Netherlands now has more than 500,000 electric car charging points, says new report
The Netherlands has passed the milestone of 500,000 electric car charging points, said the Dutch National Charging Infrastructure Agenda (NAL). The organization presented a progress report about the situation on Monday to the Tweede Kamer, the lower house of Parliament.
"We are well on track. The Netherlands is one of the frontrunners in Europe when it comes to charging infrastructure. But there are also challenges," said NAL Chair Gerben-Jan Gerbrandy in the report.
There were 518,000 charging points in the Netherlands at the end of April, the NAL said. These include private points, public and semi-public charging stations at offices, business parks and supermarkets, and rapid charging points along motorways. The vast majority of 384,200 are charging stations at residences, according to the NAL, which in its own words "has the task of realizing sufficient charging infrastructure so that a rapid transition to electric transport is made possible".
But there are still challenges. "The growth of electric transport is increasing every year. Sufficient capacity is a concern, particularly with the roll-out of fast chargers and charging options for heavy transport. Governments and grid network operators are doing a lot nationally and regionally to use and expand capacity in a smarter way. Those interests for mobility should be more firmly anchored in decision-making," Gerbrandy said.

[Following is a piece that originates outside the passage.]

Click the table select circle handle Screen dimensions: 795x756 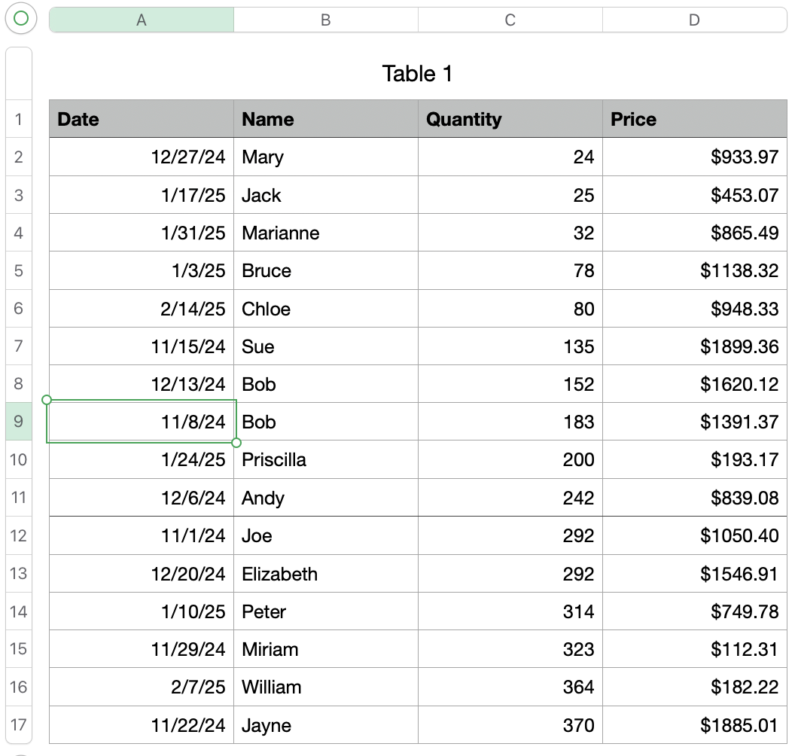click(x=21, y=19)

The organization pointed to bottlenecks, such as the need to accelerate the pace of installation. But network congestion, or shortage of supply and demand on the electricity network, is also a bottleneck for the realization of a nationwide network of charging points in 2025, according to the NAL.
The NAL also pointed to the costs, because electric driving has become economically less attractive than driving a fossil fuel car due to the energy crisis. The organization stated that electric driving should be financially more attractive than driving on petrol or diesel, and has asked the Cabinet to enact measures to realize this.

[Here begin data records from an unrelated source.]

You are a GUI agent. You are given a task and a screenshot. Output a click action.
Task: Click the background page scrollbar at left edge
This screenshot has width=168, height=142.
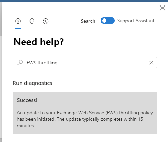click(1, 20)
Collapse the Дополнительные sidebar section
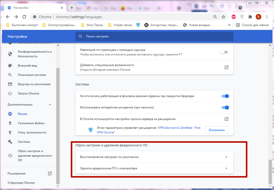 [50, 105]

"Due to the energy crisis, charging a car has sometimes become two to three times more expensive. The disappearance of tax incentives after 2025 and the higher motor vehicle tax due to the higher weight of electric cars will further exacerbate that effect. Without measures that place the electric car as more financially attractive with regard to fossil fuel engines, the Cabinet's climate goals with regard to mobility could be seriously jeopardized," said Gerbrandy.